Sección del documento
- - - - - - -

Cuando las atrocidades dominan las relaciones entre países y bloques geopolíticos, surgen las guerras, y las personas dejan de ser individualmente importantes para nadie, para ser moneda de cambio -con sus vidas- en los conflictos continuamente alimentados y recrecidos. En este momento de guerras abiertas estamos frente a problemas éticos e indiferencia moral de dirigentes y de ciudadanos de todos los lugares. Resulta imposible y estúpido tratar de interpretar éstas y todas las guerras en términos binarios del bien y el mal o de quién cumple o incumple las leyes de la guerra, salvo que creamos que la verdad solo habita en una parte del conflicto.

Las guerras tienen su encendido en hechos muy concretos -sus disparadores- pero sus raíces son muy antiguas y profundas. Nos referimos a roces y colisiones entre grupos sociales consolidados, con cultura propia, que conviven continuamente en entornos territoriales compartidos. Estos macroproblemas de convivencia son retroalimentados de micro o meso conflictos cotidianos que durante años y años no se resuelven, sino que empeoran por la polarización con el crecimiento de las poblaciones y su encapsulación. Muchas veces los acuerdos de soluciones a conflictos anteriores acordadas por terceros -los ganadores-, son resoluciones teóricamente diseñadas, que no se cumplen o son imposibles de cumplir, con la finalidad de progresar en el utópico objetivo de convivencia cultural que discursivamente pretenden.

- - - - - - -

Datos en bruto
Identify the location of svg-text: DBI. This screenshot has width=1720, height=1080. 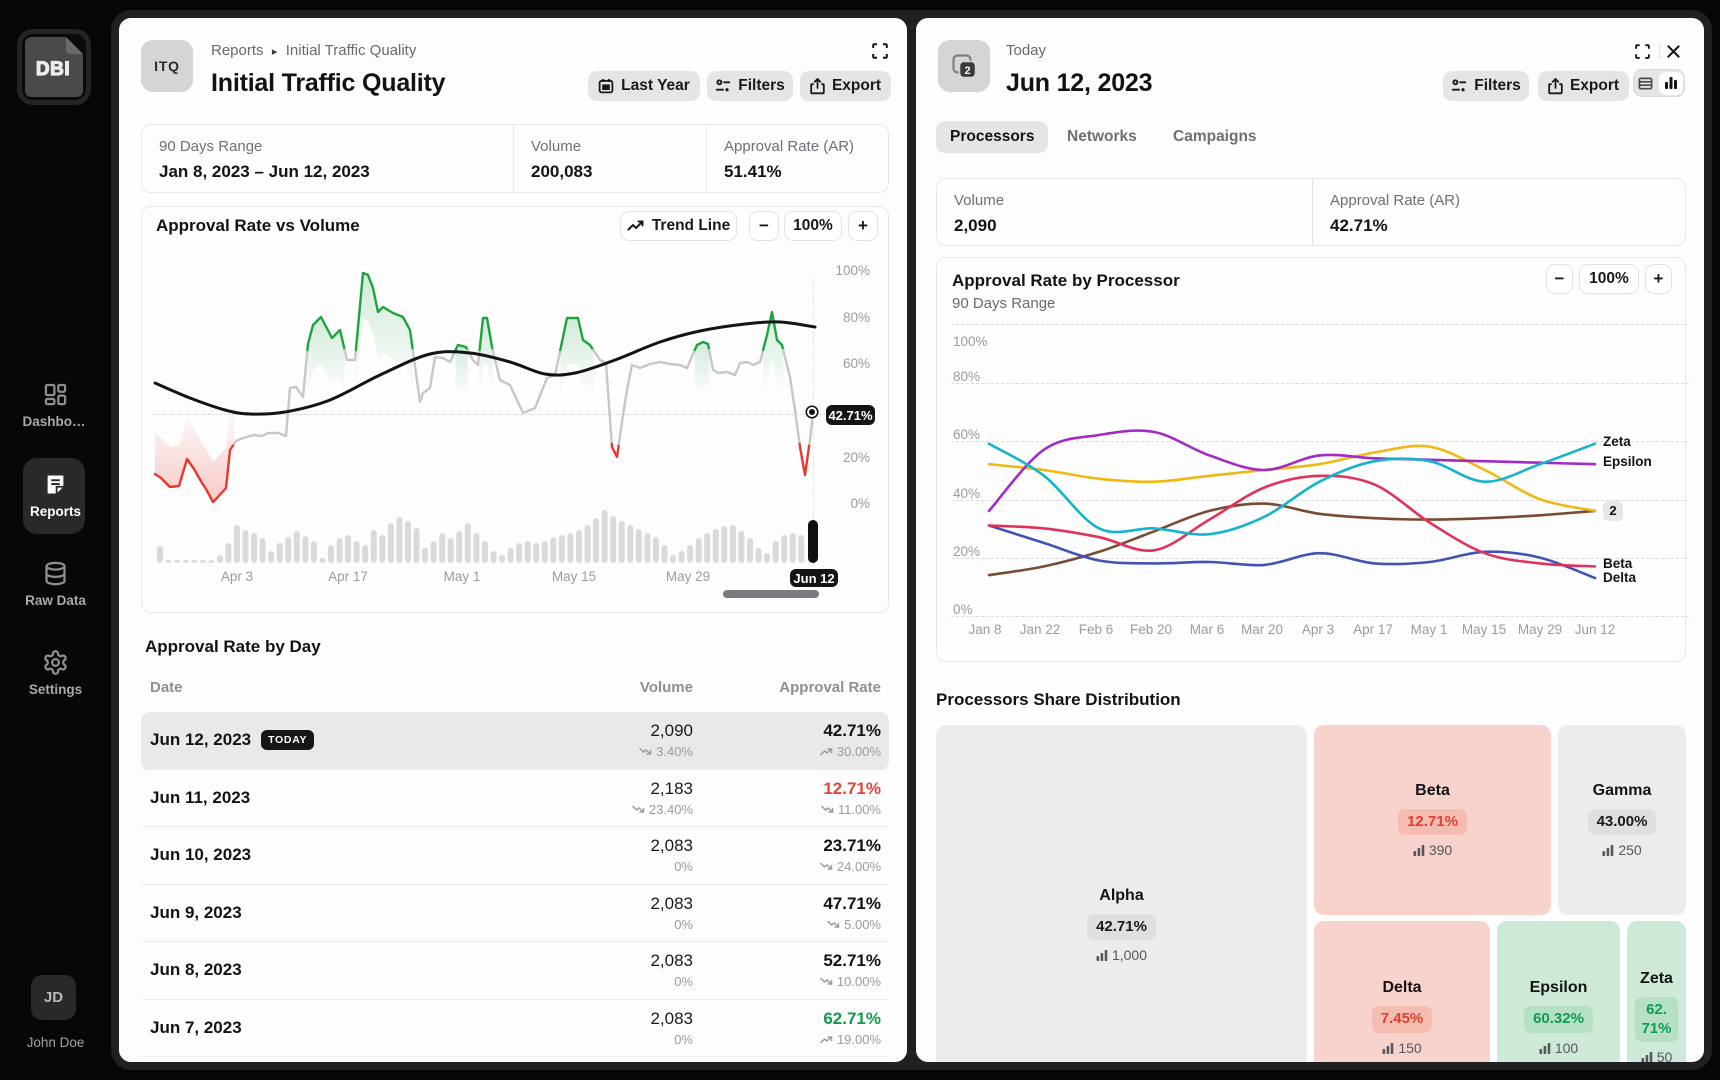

- - - - - - -

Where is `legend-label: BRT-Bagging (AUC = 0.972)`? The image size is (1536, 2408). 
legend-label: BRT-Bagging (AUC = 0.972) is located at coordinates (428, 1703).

- - - - - - -

Tarea pendiente A
Copia el texto sobre las guerras entre "Cuando las atrocidades" y "parte del conflicto.", ambos incluidos, y sustituye "dirigentes" por "gobernantes".
Tarea pendiente B
Indica si cada afirmación coincide con el texto sobre las guerras y cita las palabras exactas que lo deciden.
(i) Las raíces de las guerras son recientes y superficiales.
(ii) Interpretar las guerras en términos binarios del bien y el mal resulta imposible.
(iii) Los acuerdos de soluciones diseñados por terceros siempre se cumplen.
Tarea pendiente C
Según el texto sobre las guerras, ¿quiénes son los terceros que acuerdan las soluciones a conflictos anteriores?

Respuesta A
Cuando las atrocidades dominan las relaciones entre países y bloques geopolíticos, surgen las guerras, y las personas dejan de ser individualmente importantes para nadie, para ser moneda de cambio -con sus vidas- en los conflictos continuamente alimentados y recrecidos. En este momento de guerras abiertas estamos frente a problemas éticos e indiferencia moral de gobernantes y de ciudadanos de todos los lugares. Resulta imposible y estúpido tratar de interpretar éstas y todas las guerras en términos binarios del bien y el mal o de quién cumple o incumple las leyes de la guerra, salvo que creamos que la verdad solo habita en una parte del conflicto.

Respuesta B
(i) No: "sus raíces son muy antiguas y profundas".
(ii) Sí: "Resulta imposible y estúpido tratar de interpretar éstas y todas las guerras en términos binarios del bien y el mal".
(iii) No: "que no se cumplen o son imposibles de cumplir".

Respuesta C
Los ganadores.